TASK INSTRUCTIONS » Print the part of the listing that opens with the line containing "Screen dimensions: 815x458" and closes with the line containing "Action: (296, 155)", both lines included, reproducing them unchanged and omitting the pictures.

DATA SUPPLIED »
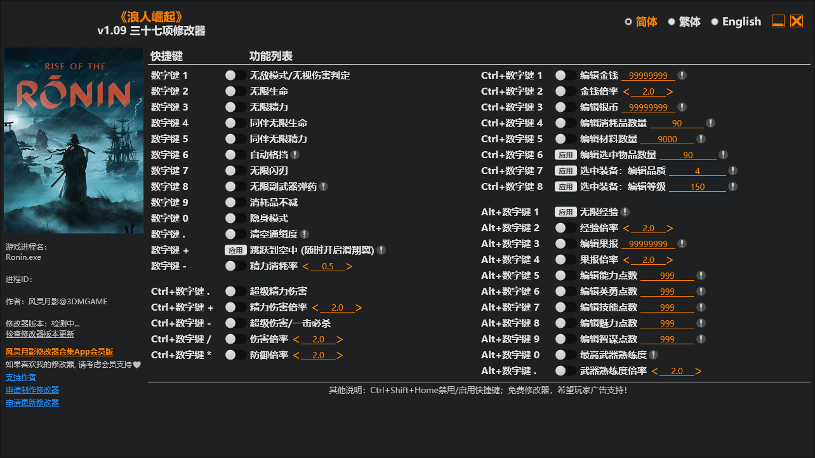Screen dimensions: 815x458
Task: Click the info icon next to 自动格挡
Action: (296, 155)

--

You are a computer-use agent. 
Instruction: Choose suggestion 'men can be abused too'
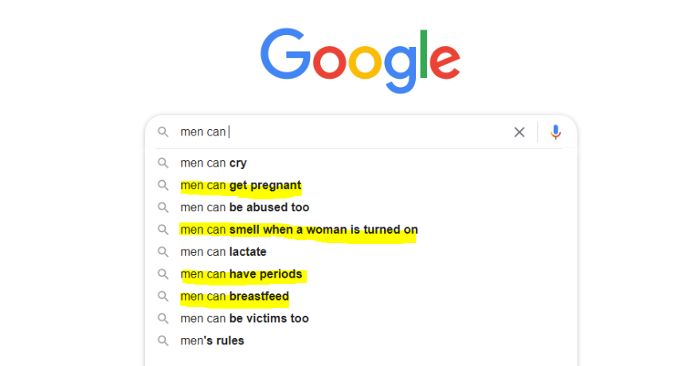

EXERCISE SOLUTION »
Screen dimensions: 815x458
Task: Click the info icon next to 自动格挡
Action: (296, 155)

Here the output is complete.